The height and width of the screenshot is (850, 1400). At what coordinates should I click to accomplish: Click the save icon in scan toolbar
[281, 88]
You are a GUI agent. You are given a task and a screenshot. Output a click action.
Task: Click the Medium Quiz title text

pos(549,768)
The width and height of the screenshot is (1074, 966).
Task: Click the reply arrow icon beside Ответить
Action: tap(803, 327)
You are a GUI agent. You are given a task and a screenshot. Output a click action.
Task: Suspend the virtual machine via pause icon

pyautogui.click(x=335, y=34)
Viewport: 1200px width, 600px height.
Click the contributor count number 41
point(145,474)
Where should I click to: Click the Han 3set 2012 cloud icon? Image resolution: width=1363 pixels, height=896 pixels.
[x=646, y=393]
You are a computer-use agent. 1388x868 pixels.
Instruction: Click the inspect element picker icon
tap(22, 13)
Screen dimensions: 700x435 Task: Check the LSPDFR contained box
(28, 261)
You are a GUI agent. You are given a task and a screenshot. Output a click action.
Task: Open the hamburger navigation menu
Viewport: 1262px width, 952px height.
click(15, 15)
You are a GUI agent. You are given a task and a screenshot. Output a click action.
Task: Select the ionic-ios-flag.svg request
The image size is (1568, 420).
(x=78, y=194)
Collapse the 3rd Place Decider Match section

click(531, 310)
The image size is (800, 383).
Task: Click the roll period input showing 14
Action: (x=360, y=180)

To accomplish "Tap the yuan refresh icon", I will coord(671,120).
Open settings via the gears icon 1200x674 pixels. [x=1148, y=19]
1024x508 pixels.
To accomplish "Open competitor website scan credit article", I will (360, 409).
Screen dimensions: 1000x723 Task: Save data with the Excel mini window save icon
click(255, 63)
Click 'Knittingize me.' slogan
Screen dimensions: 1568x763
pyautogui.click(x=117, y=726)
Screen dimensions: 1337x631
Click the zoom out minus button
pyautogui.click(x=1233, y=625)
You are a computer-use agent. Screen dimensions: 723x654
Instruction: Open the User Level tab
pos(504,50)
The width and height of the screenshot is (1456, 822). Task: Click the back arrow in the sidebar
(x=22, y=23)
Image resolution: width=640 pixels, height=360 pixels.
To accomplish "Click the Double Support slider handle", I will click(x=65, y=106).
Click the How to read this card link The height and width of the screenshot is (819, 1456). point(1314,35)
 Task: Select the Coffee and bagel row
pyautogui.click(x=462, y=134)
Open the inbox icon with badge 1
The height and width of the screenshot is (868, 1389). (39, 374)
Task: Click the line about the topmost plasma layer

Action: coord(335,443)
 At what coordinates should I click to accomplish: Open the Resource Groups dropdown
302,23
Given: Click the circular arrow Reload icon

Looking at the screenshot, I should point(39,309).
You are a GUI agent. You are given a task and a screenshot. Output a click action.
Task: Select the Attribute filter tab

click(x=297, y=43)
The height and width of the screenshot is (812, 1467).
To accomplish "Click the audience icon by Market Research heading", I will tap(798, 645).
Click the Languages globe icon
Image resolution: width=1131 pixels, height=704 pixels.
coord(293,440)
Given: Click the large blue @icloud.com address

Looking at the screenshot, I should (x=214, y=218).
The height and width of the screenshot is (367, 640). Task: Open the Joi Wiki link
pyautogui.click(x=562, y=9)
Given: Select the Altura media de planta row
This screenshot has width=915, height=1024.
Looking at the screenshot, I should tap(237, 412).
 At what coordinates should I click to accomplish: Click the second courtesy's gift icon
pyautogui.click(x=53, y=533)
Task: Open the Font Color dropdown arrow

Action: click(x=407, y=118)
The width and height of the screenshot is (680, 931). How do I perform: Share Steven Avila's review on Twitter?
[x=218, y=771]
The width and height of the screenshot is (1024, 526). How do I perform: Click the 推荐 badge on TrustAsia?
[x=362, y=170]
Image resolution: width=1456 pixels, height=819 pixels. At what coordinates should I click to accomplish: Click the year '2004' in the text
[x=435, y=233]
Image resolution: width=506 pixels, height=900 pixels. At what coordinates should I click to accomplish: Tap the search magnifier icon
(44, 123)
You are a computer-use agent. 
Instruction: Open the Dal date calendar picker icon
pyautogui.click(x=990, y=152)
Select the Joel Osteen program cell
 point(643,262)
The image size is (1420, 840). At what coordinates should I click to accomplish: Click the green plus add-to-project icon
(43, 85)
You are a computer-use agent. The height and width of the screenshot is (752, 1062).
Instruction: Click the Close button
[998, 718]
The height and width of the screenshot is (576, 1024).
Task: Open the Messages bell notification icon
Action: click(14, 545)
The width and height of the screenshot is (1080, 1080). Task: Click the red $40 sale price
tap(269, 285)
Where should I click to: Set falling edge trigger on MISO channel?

# TO BE DONE
Reproduce each of the records above verbatim, from first to last.

# TASK OUTPUT
The height and width of the screenshot is (850, 1400). At what coordinates should I click to accomplish: Click the save icon in scan toolbar
[281, 88]
You are a GUI agent. You are given a task and a screenshot. Output a click action.
Task: Click the Medium Quiz title text

pos(549,768)
The width and height of the screenshot is (1074, 966).
Task: Click the reply arrow icon beside Ответить
Action: tap(803, 327)
You are a GUI agent. You are given a task and a screenshot. Output a click action.
Task: Suspend the virtual machine via pause icon

pyautogui.click(x=335, y=34)
Viewport: 1200px width, 600px height.
Click the contributor count number 41
point(145,474)
Where should I click to: Click the Han 3set 2012 cloud icon? Image resolution: width=1363 pixels, height=896 pixels.
[x=646, y=393]
You are a computer-use agent. 1388x868 pixels.
Instruction: Click the inspect element picker icon
tap(22, 13)
Screen dimensions: 700x435 Task: Check the LSPDFR contained box
(28, 261)
You are a GUI agent. You are given a task and a screenshot. Output a click action.
Task: Open the hamburger navigation menu
Viewport: 1262px width, 952px height.
click(15, 15)
You are a GUI agent. You are given a task and a screenshot. Output a click action.
Task: Select the ionic-ios-flag.svg request
The image size is (1568, 420).
(x=78, y=194)
Collapse the 3rd Place Decider Match section

click(531, 310)
The image size is (800, 383).
Task: Click the roll period input showing 14
Action: (x=360, y=180)

To accomplish "Tap the yuan refresh icon", I will coord(671,120).
Open settings via the gears icon 1200x674 pixels. [x=1148, y=19]
1024x508 pixels.
To accomplish "Open competitor website scan credit article", I will (360, 409).
Screen dimensions: 1000x723 Task: Save data with the Excel mini window save icon
click(255, 63)
Click 'Knittingize me.' slogan
Screen dimensions: 1568x763
pyautogui.click(x=117, y=726)
Screen dimensions: 1337x631
Click the zoom out minus button
pyautogui.click(x=1233, y=625)
You are a computer-use agent. Screen dimensions: 723x654
Instruction: Open the User Level tab
pos(504,50)
The width and height of the screenshot is (1456, 822). Task: Click the back arrow in the sidebar
(x=22, y=23)
Image resolution: width=640 pixels, height=360 pixels.
To accomplish "Click the Double Support slider handle", I will click(x=65, y=106).
Click the How to read this card link The height and width of the screenshot is (819, 1456). point(1314,35)
 Task: Select the Coffee and bagel row
pyautogui.click(x=462, y=134)
Open the inbox icon with badge 1
The height and width of the screenshot is (868, 1389). (39, 374)
Task: Click the line about the topmost plasma layer

Action: coord(335,443)
 At what coordinates should I click to accomplish: Open the Resource Groups dropdown
302,23
Given: Click the circular arrow Reload icon

Looking at the screenshot, I should point(39,309).
You are a GUI agent. You are given a task and a screenshot. Output a click action.
Task: Select the Attribute filter tab

click(x=297, y=43)
The height and width of the screenshot is (812, 1467).
To accomplish "Click the audience icon by Market Research heading", I will tap(798, 645).
Click the Languages globe icon
Image resolution: width=1131 pixels, height=704 pixels.
coord(293,440)
Given: Click the large blue @icloud.com address

Looking at the screenshot, I should (x=214, y=218).
The height and width of the screenshot is (367, 640). Task: Open the Joi Wiki link
pyautogui.click(x=562, y=9)
Given: Select the Altura media de planta row
This screenshot has width=915, height=1024.
Looking at the screenshot, I should tap(237, 412).
 At what coordinates should I click to accomplish: Click the second courtesy's gift icon
pyautogui.click(x=53, y=533)
Task: Open the Font Color dropdown arrow

Action: click(x=407, y=118)
The width and height of the screenshot is (680, 931). How do I perform: Share Steven Avila's review on Twitter?
[x=218, y=771]
The width and height of the screenshot is (1024, 526). How do I perform: Click the 推荐 badge on TrustAsia?
[x=362, y=170]
Image resolution: width=1456 pixels, height=819 pixels. At what coordinates should I click to accomplish: Click the year '2004' in the text
[x=435, y=233]
Image resolution: width=506 pixels, height=900 pixels. At what coordinates should I click to accomplish: Tap the search magnifier icon
(44, 123)
You are a computer-use agent. 
Instruction: Open the Dal date calendar picker icon
pyautogui.click(x=990, y=152)
Select the Joel Osteen program cell
 point(643,262)
The image size is (1420, 840). At what coordinates should I click to accomplish: Click the green plus add-to-project icon
(43, 85)
You are a computer-use agent. The height and width of the screenshot is (752, 1062).
Instruction: Click the Close button
[998, 718]
The height and width of the screenshot is (576, 1024).
Task: Open the Messages bell notification icon
Action: click(14, 545)
The width and height of the screenshot is (1080, 1080). Task: Click the red $40 sale price
tap(269, 285)
Where should I click to: Set falling edge trigger on MISO channel?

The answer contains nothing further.